> Records provided
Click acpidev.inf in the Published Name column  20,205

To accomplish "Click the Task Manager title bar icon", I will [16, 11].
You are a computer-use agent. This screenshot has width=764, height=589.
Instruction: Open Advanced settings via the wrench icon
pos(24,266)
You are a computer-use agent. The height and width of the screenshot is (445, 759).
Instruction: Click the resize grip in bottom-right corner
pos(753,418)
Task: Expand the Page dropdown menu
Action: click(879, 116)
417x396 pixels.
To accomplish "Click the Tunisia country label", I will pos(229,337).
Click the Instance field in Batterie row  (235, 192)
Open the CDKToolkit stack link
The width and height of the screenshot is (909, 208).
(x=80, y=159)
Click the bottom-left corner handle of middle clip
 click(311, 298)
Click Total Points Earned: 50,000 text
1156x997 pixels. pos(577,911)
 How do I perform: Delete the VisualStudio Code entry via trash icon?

> Problem to work on
Write out, please, only the lines from the one with "Instruction: Click the" through the last line above, both included and unchanged.

> Output of the exercise
Instruction: Click the resize grip in bottom-right corner
pos(753,418)
Task: Expand the Page dropdown menu
Action: click(879, 116)
417x396 pixels.
To accomplish "Click the Tunisia country label", I will pos(229,337).
Click the Instance field in Batterie row  (235, 192)
Open the CDKToolkit stack link
The width and height of the screenshot is (909, 208).
(x=80, y=159)
Click the bottom-left corner handle of middle clip
 click(311, 298)
Click Total Points Earned: 50,000 text
1156x997 pixels. pos(577,911)
 How do I perform: Delete the VisualStudio Code entry via trash icon?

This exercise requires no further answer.